**Task prompt**
Transcribe each entry so that it matches the original exactly.

----------

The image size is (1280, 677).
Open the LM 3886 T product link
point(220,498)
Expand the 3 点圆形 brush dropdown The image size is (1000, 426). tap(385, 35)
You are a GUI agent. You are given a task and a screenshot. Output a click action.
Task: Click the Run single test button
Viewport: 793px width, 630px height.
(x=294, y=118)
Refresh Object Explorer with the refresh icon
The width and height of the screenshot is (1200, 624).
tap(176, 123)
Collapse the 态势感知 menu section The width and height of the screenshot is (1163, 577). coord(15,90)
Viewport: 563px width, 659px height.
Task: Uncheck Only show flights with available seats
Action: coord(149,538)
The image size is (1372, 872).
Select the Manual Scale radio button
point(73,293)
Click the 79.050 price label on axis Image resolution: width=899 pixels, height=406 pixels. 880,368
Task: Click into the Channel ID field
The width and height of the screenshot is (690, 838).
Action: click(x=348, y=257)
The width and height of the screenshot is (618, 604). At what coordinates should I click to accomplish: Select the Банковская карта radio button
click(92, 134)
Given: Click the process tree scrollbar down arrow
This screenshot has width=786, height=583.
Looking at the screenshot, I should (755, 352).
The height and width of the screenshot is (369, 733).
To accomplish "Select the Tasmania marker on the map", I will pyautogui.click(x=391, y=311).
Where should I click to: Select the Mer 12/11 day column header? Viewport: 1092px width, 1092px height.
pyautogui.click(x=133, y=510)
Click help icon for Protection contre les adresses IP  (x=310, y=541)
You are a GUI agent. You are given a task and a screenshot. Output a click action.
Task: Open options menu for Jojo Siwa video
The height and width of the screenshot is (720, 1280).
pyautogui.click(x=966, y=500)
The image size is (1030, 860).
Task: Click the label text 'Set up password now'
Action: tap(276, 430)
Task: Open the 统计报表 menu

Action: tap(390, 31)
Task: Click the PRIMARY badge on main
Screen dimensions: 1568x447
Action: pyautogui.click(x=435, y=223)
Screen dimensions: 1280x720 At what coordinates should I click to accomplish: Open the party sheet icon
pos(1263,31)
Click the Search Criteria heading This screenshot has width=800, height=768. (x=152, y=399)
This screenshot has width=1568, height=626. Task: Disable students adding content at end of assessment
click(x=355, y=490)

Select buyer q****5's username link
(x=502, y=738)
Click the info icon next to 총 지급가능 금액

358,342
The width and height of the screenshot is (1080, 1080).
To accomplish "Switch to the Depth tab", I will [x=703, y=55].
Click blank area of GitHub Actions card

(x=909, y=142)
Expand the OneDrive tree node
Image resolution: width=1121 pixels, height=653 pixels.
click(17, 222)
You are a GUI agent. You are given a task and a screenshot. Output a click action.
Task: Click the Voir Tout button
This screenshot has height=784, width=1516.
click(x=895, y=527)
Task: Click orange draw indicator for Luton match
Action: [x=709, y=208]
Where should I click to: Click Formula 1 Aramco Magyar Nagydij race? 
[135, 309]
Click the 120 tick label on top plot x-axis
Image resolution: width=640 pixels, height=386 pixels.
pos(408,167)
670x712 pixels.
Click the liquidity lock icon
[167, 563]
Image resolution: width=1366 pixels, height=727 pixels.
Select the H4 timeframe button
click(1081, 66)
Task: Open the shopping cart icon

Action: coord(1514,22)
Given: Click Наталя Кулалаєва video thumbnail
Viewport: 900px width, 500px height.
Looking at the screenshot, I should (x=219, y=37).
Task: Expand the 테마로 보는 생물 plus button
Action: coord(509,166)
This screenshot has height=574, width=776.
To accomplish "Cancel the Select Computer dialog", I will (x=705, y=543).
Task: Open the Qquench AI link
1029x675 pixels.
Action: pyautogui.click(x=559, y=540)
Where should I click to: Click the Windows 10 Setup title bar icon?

----------

**Your solution**
The image size is (1280, 677).
Open the LM 3886 T product link
point(220,498)
Expand the 3 点圆形 brush dropdown The image size is (1000, 426). tap(385, 35)
You are a GUI agent. You are given a task and a screenshot. Output a click action.
Task: Click the Run single test button
Viewport: 793px width, 630px height.
(x=294, y=118)
Refresh Object Explorer with the refresh icon
The width and height of the screenshot is (1200, 624).
tap(176, 123)
Collapse the 态势感知 menu section The width and height of the screenshot is (1163, 577). coord(15,90)
Viewport: 563px width, 659px height.
Task: Uncheck Only show flights with available seats
Action: coord(149,538)
The image size is (1372, 872).
Select the Manual Scale radio button
point(73,293)
Click the 79.050 price label on axis Image resolution: width=899 pixels, height=406 pixels. 880,368
Task: Click into the Channel ID field
The width and height of the screenshot is (690, 838).
Action: click(x=348, y=257)
The width and height of the screenshot is (618, 604). At what coordinates should I click to accomplish: Select the Банковская карта radio button
click(92, 134)
Given: Click the process tree scrollbar down arrow
This screenshot has width=786, height=583.
Looking at the screenshot, I should (755, 352).
The height and width of the screenshot is (369, 733).
To accomplish "Select the Tasmania marker on the map", I will pyautogui.click(x=391, y=311).
Where should I click to: Select the Mer 12/11 day column header? Viewport: 1092px width, 1092px height.
pyautogui.click(x=133, y=510)
Click help icon for Protection contre les adresses IP  (x=310, y=541)
You are a GUI agent. You are given a task and a screenshot. Output a click action.
Task: Open options menu for Jojo Siwa video
The height and width of the screenshot is (720, 1280).
pyautogui.click(x=966, y=500)
The image size is (1030, 860).
Task: Click the label text 'Set up password now'
Action: tap(276, 430)
Task: Open the 统计报表 menu

Action: tap(390, 31)
Task: Click the PRIMARY badge on main
Screen dimensions: 1568x447
Action: pyautogui.click(x=435, y=223)
Screen dimensions: 1280x720 At what coordinates should I click to accomplish: Open the party sheet icon
pos(1263,31)
Click the Search Criteria heading This screenshot has width=800, height=768. (x=152, y=399)
This screenshot has width=1568, height=626. Task: Disable students adding content at end of assessment
click(x=355, y=490)

Select buyer q****5's username link
(x=502, y=738)
Click the info icon next to 총 지급가능 금액

358,342
The width and height of the screenshot is (1080, 1080).
To accomplish "Switch to the Depth tab", I will [x=703, y=55].
Click blank area of GitHub Actions card

(x=909, y=142)
Expand the OneDrive tree node
Image resolution: width=1121 pixels, height=653 pixels.
click(17, 222)
You are a GUI agent. You are given a task and a screenshot. Output a click action.
Task: Click the Voir Tout button
This screenshot has height=784, width=1516.
click(x=895, y=527)
Task: Click orange draw indicator for Luton match
Action: [x=709, y=208]
Where should I click to: Click Formula 1 Aramco Magyar Nagydij race? 
[135, 309]
Click the 120 tick label on top plot x-axis
Image resolution: width=640 pixels, height=386 pixels.
pos(408,167)
670x712 pixels.
Click the liquidity lock icon
[167, 563]
Image resolution: width=1366 pixels, height=727 pixels.
Select the H4 timeframe button
click(1081, 66)
Task: Open the shopping cart icon

Action: coord(1514,22)
Given: Click Наталя Кулалаєва video thumbnail
Viewport: 900px width, 500px height.
Looking at the screenshot, I should (x=219, y=37).
Task: Expand the 테마로 보는 생물 plus button
Action: coord(509,166)
This screenshot has height=574, width=776.
To accomplish "Cancel the Select Computer dialog", I will (x=705, y=543).
Task: Open the Qquench AI link
1029x675 pixels.
Action: pyautogui.click(x=559, y=540)
Where should I click to: Click the Windows 10 Setup title bar icon?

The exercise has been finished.